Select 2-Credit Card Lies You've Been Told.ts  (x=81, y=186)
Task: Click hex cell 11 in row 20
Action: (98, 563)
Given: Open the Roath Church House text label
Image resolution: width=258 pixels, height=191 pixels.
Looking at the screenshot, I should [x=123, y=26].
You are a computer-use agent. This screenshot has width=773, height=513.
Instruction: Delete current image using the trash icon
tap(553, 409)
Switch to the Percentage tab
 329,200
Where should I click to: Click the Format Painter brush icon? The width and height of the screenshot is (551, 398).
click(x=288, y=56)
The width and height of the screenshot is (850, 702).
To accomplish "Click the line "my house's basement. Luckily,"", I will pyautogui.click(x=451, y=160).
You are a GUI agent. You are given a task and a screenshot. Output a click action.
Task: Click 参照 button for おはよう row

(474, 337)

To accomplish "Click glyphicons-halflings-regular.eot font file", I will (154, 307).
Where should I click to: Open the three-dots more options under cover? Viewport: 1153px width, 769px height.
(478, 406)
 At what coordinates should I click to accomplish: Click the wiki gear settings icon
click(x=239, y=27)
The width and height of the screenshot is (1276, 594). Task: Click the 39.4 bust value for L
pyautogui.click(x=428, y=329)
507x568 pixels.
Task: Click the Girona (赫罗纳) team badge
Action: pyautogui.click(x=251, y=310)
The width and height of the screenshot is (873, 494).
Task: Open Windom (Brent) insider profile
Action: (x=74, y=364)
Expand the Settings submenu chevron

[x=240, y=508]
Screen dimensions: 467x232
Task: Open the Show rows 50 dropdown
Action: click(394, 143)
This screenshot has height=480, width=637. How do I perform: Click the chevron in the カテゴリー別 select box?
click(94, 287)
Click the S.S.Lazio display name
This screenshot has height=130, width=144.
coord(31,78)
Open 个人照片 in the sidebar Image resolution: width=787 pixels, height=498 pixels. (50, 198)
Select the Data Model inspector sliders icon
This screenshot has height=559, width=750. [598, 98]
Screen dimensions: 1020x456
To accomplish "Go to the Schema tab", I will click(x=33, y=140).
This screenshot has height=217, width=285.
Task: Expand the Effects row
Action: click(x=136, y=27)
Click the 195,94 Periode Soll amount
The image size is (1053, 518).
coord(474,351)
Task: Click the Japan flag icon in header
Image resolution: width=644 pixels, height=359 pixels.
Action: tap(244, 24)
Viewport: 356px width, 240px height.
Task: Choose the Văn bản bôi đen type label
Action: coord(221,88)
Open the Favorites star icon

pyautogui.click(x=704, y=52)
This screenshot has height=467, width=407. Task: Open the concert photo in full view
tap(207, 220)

----------

**WORK TO COMPLETE:**
The reply must be a number and nothing more: the count of lines above that contain the word "agent".

**FINAL ANSWER:**
2